A Unified Approach to Energy-Efficient Power Control in Large CDMA Systems

TL;DR

This paper introduces a unified energy-efficient power control method for large CDMA systems applicable to various multiuser receivers, ensuring convergence to a Nash equilibrium where users optimize their energy efficiency.

Contribution

It develops a universal power control algorithm based on large-system analysis that guarantees convergence and applies to multiple receiver types in CDMA networks.

Findings

The Nash equilibrium is SIR-balanced for the considered receivers.

The proposed algorithm converges in large-system limits.

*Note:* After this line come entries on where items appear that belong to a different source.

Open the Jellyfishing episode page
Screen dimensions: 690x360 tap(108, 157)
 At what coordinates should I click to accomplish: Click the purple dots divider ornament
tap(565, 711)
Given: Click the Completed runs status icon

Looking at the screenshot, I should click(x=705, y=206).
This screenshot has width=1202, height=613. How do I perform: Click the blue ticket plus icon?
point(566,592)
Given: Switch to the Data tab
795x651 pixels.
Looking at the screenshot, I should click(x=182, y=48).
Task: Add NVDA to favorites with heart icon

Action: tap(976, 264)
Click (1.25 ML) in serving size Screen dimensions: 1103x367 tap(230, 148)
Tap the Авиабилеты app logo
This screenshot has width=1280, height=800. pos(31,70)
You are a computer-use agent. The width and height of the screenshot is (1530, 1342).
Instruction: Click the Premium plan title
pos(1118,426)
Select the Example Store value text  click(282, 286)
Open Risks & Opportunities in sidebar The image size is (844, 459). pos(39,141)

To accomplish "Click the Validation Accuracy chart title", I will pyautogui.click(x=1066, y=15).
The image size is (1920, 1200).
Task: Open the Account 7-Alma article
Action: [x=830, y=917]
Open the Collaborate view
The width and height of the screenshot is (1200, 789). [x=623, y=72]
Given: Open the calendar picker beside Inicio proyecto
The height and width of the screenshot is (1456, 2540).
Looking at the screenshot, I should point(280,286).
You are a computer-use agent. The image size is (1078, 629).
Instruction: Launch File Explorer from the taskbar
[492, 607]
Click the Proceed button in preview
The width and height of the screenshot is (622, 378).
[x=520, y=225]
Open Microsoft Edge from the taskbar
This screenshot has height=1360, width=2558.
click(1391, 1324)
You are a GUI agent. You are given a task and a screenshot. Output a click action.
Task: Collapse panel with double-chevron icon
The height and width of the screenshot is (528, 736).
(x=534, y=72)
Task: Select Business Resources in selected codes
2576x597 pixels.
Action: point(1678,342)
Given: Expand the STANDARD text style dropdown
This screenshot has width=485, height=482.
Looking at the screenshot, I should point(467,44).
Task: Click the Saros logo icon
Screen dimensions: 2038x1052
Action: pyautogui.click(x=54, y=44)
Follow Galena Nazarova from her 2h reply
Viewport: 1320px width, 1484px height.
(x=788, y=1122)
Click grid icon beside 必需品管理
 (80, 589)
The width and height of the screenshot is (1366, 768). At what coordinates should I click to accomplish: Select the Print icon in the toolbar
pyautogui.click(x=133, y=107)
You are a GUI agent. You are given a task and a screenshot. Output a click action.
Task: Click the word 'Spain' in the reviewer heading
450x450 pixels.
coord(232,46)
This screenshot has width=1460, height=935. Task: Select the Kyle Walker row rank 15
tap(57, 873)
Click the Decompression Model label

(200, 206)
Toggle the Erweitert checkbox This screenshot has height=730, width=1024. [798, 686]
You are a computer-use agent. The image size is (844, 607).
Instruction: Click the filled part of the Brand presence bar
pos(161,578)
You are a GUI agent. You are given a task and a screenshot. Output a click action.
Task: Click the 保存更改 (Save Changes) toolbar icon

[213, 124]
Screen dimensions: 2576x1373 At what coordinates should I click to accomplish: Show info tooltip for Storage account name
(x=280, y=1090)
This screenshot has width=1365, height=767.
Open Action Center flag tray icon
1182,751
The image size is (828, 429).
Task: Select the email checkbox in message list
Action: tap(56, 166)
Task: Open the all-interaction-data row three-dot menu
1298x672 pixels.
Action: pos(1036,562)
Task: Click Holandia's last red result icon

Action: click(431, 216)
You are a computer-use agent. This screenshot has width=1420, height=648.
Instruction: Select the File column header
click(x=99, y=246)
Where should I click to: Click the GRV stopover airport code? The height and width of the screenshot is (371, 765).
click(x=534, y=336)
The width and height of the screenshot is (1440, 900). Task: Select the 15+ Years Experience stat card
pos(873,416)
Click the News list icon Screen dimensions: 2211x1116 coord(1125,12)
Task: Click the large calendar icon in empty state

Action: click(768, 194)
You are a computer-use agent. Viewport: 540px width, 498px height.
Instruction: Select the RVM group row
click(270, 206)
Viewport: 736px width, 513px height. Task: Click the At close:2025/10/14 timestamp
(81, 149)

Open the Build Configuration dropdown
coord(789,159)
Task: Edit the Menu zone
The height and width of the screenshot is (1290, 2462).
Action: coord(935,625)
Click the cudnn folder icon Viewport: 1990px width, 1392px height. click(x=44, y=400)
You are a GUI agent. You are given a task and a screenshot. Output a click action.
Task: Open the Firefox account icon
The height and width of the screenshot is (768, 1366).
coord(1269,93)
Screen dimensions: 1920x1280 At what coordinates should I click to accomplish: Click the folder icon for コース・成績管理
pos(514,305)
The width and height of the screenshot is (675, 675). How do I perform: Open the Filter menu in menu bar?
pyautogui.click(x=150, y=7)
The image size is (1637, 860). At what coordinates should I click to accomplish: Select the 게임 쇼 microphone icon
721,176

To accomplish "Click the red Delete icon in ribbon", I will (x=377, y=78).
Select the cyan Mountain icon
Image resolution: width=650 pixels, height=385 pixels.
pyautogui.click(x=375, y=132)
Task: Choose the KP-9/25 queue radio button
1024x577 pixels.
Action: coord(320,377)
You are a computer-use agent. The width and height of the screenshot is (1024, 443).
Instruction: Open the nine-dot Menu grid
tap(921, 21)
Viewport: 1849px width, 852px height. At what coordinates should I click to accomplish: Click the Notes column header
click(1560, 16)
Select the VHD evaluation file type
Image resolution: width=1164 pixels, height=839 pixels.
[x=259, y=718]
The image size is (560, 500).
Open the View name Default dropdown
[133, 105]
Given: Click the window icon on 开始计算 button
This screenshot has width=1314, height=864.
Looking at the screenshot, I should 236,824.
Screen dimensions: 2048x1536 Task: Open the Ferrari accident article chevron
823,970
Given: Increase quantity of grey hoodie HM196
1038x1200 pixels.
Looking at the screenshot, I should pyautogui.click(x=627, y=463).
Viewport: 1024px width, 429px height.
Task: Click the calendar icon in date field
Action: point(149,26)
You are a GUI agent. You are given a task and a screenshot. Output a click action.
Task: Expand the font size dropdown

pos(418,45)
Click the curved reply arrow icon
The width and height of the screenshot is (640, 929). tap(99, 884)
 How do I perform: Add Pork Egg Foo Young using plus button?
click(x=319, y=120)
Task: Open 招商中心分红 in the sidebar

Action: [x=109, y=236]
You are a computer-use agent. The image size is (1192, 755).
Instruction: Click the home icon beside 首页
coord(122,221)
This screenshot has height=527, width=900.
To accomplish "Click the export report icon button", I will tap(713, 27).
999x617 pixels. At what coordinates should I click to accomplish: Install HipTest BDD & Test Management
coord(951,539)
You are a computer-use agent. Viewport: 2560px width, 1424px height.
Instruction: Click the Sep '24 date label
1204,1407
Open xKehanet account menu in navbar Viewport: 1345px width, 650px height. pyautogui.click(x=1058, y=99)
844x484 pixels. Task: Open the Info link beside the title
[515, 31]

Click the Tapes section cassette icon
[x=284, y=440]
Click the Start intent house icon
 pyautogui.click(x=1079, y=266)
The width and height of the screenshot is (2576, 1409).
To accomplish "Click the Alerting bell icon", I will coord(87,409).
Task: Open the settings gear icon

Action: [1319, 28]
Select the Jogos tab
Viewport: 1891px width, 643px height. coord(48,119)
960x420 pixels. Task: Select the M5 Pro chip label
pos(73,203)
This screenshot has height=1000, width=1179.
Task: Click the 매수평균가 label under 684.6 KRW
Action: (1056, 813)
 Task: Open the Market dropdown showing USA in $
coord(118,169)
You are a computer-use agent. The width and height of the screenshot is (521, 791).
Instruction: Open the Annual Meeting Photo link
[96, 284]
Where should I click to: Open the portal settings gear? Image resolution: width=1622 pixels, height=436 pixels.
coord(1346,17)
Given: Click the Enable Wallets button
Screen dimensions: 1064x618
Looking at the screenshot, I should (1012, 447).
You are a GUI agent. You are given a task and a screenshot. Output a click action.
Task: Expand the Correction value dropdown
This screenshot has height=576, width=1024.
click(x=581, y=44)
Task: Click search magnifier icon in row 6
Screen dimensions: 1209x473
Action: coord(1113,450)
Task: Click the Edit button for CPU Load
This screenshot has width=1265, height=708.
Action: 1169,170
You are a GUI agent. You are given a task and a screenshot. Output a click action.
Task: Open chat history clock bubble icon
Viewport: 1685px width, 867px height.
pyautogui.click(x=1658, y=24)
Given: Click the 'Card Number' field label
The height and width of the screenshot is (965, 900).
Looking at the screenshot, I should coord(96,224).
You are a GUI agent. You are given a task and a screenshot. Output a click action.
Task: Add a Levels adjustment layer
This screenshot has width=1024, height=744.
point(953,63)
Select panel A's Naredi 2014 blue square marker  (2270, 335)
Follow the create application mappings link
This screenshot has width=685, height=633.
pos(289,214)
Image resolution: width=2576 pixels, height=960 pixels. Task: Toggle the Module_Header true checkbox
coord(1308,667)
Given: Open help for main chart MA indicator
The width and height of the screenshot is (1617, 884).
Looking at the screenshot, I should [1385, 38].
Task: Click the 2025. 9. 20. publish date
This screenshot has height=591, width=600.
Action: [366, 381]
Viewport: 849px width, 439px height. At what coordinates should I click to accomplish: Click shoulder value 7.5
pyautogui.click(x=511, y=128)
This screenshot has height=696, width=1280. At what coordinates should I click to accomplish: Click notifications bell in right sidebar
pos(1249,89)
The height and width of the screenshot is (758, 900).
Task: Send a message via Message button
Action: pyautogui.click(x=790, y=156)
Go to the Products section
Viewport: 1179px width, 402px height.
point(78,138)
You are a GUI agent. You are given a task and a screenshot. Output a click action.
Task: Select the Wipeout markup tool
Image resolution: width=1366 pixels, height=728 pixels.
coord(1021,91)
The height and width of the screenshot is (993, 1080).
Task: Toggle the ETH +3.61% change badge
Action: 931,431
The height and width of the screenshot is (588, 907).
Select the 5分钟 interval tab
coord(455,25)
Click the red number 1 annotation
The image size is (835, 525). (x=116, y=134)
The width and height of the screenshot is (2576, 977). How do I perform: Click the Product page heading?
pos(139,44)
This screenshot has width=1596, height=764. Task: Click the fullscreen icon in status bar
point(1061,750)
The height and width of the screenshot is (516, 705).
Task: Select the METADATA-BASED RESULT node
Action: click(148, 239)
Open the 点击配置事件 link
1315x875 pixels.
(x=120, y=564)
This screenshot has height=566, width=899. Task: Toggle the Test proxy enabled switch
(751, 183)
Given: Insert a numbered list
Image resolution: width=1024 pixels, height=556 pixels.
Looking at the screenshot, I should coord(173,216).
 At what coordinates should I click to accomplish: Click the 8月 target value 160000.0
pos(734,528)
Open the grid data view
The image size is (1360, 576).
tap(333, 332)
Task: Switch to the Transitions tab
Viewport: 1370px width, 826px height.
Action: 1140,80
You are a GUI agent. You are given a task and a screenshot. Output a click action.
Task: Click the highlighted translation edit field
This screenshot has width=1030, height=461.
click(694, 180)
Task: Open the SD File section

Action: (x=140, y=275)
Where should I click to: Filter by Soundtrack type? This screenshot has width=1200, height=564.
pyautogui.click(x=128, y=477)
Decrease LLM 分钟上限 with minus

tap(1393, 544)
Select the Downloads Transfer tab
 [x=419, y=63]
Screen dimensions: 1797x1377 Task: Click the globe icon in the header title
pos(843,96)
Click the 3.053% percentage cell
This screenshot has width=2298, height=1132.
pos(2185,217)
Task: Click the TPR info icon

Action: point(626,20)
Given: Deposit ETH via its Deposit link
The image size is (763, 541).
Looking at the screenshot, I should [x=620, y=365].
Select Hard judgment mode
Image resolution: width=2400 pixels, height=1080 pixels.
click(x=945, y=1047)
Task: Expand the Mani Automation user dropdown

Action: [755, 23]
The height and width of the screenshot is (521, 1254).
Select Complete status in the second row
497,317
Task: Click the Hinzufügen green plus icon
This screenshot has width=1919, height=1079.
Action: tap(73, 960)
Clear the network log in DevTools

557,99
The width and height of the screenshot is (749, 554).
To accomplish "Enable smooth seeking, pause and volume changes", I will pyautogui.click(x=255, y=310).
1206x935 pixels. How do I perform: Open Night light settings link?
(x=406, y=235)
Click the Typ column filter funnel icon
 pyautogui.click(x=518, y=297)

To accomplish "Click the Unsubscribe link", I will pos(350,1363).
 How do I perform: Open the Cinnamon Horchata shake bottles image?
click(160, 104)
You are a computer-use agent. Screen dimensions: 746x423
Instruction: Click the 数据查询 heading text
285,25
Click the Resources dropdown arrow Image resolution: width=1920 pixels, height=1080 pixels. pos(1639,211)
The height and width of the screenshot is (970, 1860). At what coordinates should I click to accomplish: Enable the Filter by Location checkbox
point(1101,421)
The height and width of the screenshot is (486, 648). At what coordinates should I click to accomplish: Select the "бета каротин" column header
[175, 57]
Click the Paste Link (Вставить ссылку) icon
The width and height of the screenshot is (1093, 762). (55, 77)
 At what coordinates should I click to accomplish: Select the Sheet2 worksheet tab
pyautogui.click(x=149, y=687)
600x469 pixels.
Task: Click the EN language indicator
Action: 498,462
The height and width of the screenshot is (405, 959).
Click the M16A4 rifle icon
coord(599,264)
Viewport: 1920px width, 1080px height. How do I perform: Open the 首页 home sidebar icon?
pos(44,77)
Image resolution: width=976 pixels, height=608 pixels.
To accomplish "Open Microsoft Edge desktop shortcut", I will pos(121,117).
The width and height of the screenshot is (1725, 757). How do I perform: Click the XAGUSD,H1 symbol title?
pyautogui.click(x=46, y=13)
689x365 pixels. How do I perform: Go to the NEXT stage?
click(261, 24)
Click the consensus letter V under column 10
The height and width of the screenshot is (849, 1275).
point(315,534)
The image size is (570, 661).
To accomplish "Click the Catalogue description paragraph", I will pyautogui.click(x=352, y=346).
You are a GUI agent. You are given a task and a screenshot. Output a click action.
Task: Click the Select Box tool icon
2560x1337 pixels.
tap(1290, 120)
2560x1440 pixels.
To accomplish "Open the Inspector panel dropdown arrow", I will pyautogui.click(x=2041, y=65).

Performance is comparable or superior to conventional schemes in finite systems.

Abstract

A unified approach to energy-efficient power control is proposed for code-division multiple access (CDMA) networks. The approach is applicable to a large family of multiuser receivers including the matched filter, the decorrelator, the linear minimum mean-square error (MMSE) receiver, and the (nonlinear) optimal detectors. It exploits the linear relationship that has been shown to exist between the transmit power and the output signal-to-interference-plus-noise ratio (SIR) in the large-system limit. It is shown that, for this family of receivers, when users seek to selfishly maximize their own energy efficiency, the Nash equilibrium is SIR-balanced. In addition, a unified power control (UPC) algorithm for reaching the Nash equilibrium is proposed. The algorithm adjusts the user's transmit powers by iteratively computing the large-system multiuser efficiency, which is independent of instantaneous spreading sequences. The convergence of the algorithm is proved for the matched filter, the decorrelator, and the MMSE receiver, and is demonstrated by means of simulation for an optimal detector. Moreover, the performance of the algorithm in finite-size systems is studied and compared with that of a conventional power control scheme, in which user powers depend on the instantaneous spreading sequences.